The death of Captain James T. Kirk remains one of the saddest travesties in the history of the Star Trek franchise. Kirk died not in glorious drop-kicking battle, but falling from a bridge---and worse, it happened in Generations, a 1994 crossover with The Next Generation that threw the Original Series crew overboard the same way Data tossed Dr. Crusher. But all is not lost: What if I told you there is another Star Trek movie after that, with Shatner reprising his role as Kirk?
YouTuber Julian Hiti edited together all of the cutscenes from the late-1990s videogames *Starfleet Academy *and Klingon Academy to create a movie you can watch for free—with Shatner front and center. The PC games came on CD-ROM, and featured live-action video scenes that let you choose your character's response to questions. *Starfleet Academy *takes place at space-captain school, where cadet David Forrester (Peter Kluge) struggles to learn how to command his "crew" of fellow cadets. Some of them are tempted to join Vanguard, an insurgent group that wants the Federation to abandon its peace-loving values and wage war with the Klingons. Vanguard's hand is strengthened by mysterious attacks on Federation outposts along the Klingon border. (You can read a a novelization of the game by beloved Trek novelist Diane Carey.) In Klingon Academy, a young Klingon must help get to the bottom of a plan to take over the Klingon Empire while navigating debates over war with the Federation.
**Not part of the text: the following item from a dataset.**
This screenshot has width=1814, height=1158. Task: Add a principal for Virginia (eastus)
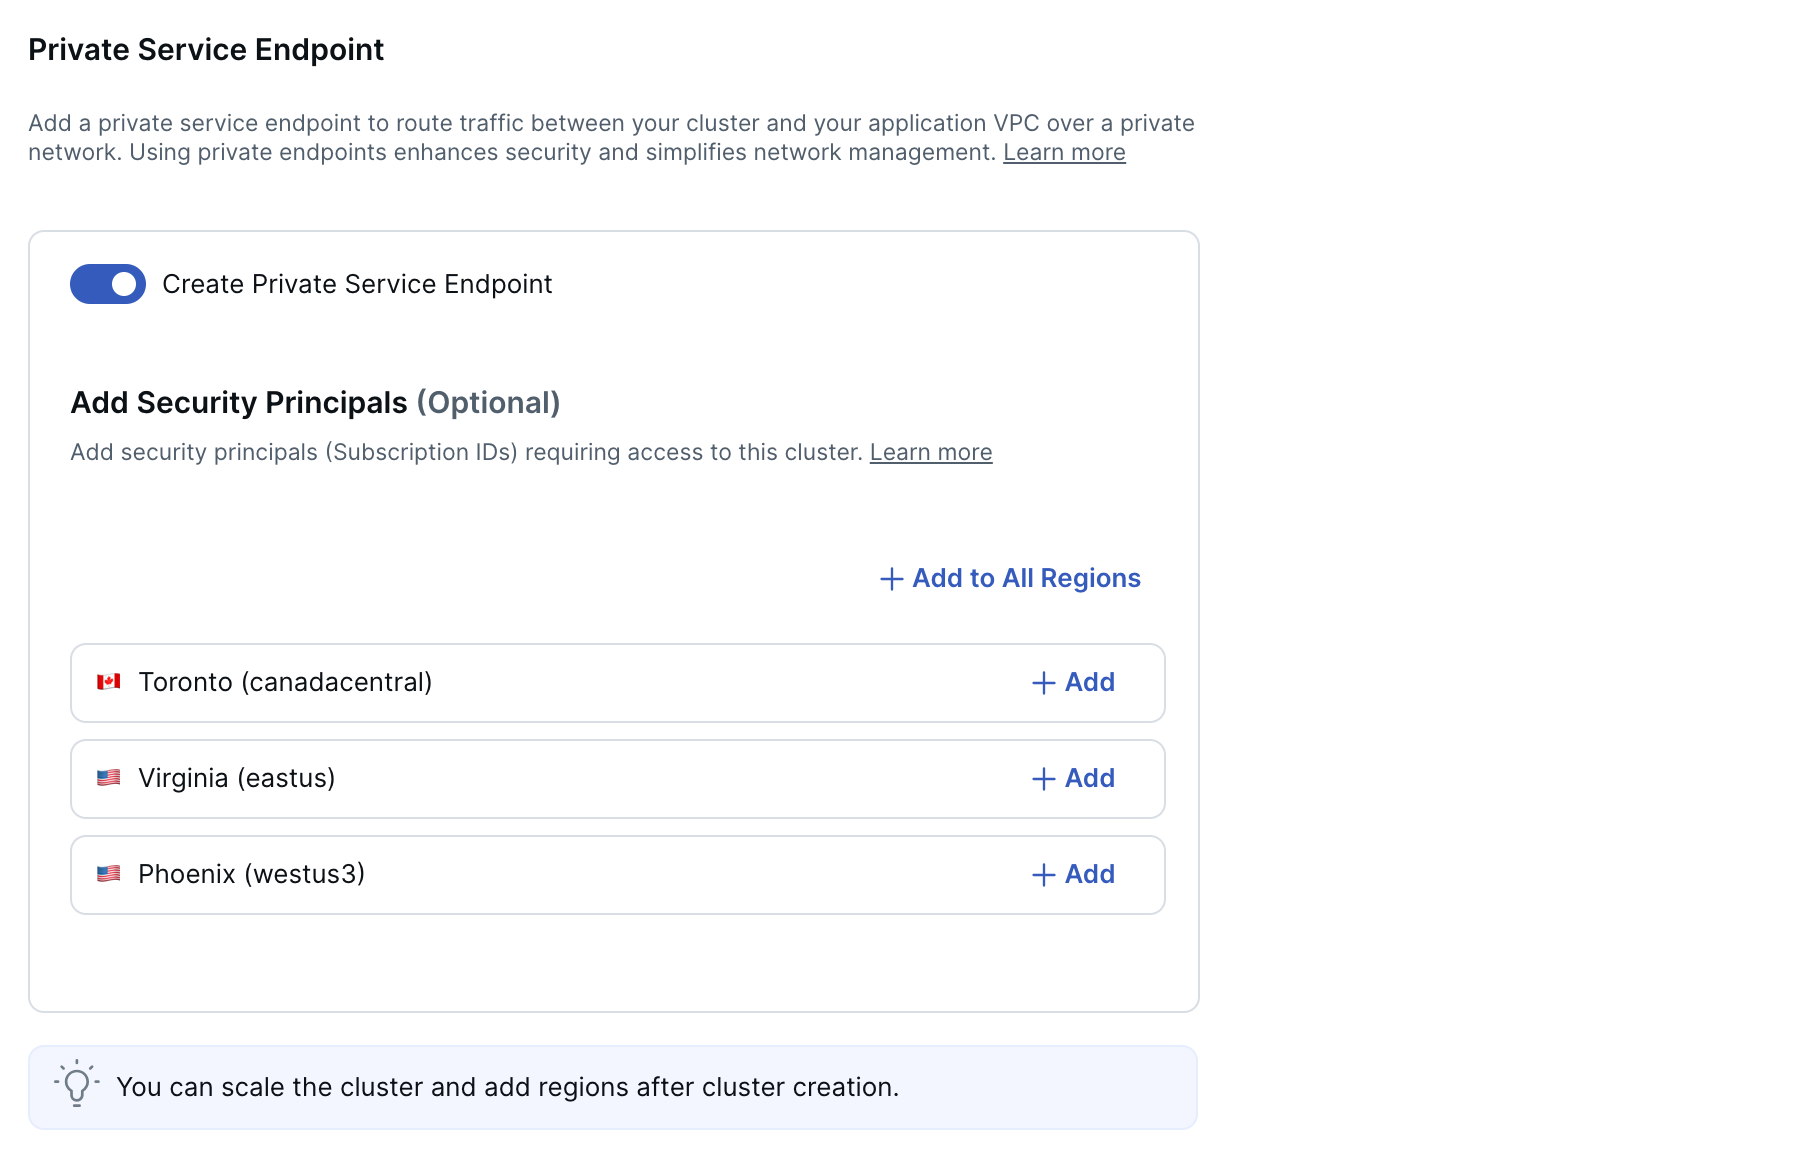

The games didn't slay critics—PC Magazine called Starfleet Academy the "biggest disappointment in recent gaming history"—but the number of beloved Trek stars who showed up is nothing short of amazing. Besides Shatner (who enjoys more screen time than you'd expect), you get George Takei as Sulu and Walter Koenig as Chekov. On the Klingon side, Christopher Plummer reprises his role as General Chang from Star Trek VI, and David Warner shows up as Gorkon for a few minutes.
While fan service abounds—you learn how General Chang got his eyepatch in the first sequence—the resulting two-hour "movie" is ... not great. The storylines barely rise to silly soap opera, the acting (apart from the famous guest stars) ranges from wooden to shouty, and the VFX looks even worse than you'd expect from the phrase "1990s videogame." If someone made a crappy TV movie featuring the Original Series crew 20 years ago, it would have been better than this. Hell, many Star Trek fan films top this. Despite the games' segments featuring loose continuity links that help position this as a prequel to Star Trek VI, the *Klingon Academy *footage doesn't mesh well with the Starfleet Academy parts. (Granted, they are different games.)
Die-hard *Star Trek *fans know of many attempts to get a Starfleet Academy TV show or movie off the ground. (The 2009 Star Trek film spends some time in the Academy during its first reel.) The idea of following a group of young pipsqueaks as they learn Federation values and starship mechanics always sounded entertaining—but also like an awful CW show.
This footage, unfortunately, skews more toward that. Aside from the terrible acting (pretty much any scene without a recognizable Trek actors is MST3K-worthy), the go-to storylines amount to "insipid love triangle," "someone neglects their schoolwork," or "young cadet discovers something that all of the competent adults somehow couldn't work." That said, I found even the worst moments of teen drama a guilty pleasure, and the acting improves whenever a star of the Original Series wanders in.
But for all that, you'll find the Starfleet Academy "movie" addictively fun---especially if you can laugh at the many ridiculous moments in which Starfleet Cadets try Serious Drama and end up sounding like 90210 rejects. Shatner, as Kirk, brings his usual gusto to the role and clearly enjoys wandering around greenscreen backgrounds and cheap sets. The nostalgia trip brings everyone back for one last story. (Kirk even helps David figure out how to deal with the famous Kobyashi Maru scenario.) Plus, they dare to mention the Organian Peace Treaty, a plot contrivance Star Trek seems determined to forget.
Maybe most surprisingly, Starfleet Academy wanders down one avenue Star Trek could stand to explore further. Following in the footsteps of Deep Space Nine and Voyager, the game dares to question Starfleet values, including the Prime Directive and emphasis on diplomacy, and consider their shortcomings. What better setting to poke at the roots of Trek ideology than the academy where people study Starfleet's values?
The Star Trek universe, almost from the start, has been bigger than any one show, movie, or narrative. Its vitality hinges on fans adapting and recontextualizing it for their own enjoyment. Given that legacy, Starfleet Academy feels not like an ill-fated video game, but a guilty-pleasure glimpse of an alternate universe—albeit one in which Star Trek failed so horribly that it ended up as a series of direct-to-DVD films. And for those of us who felt horribly cheated by the final adventure of the first, and greatest, James Tiberius Kirk, it feels inexpressibly great to see him back in the fuzzy red-and-white uniform one more time.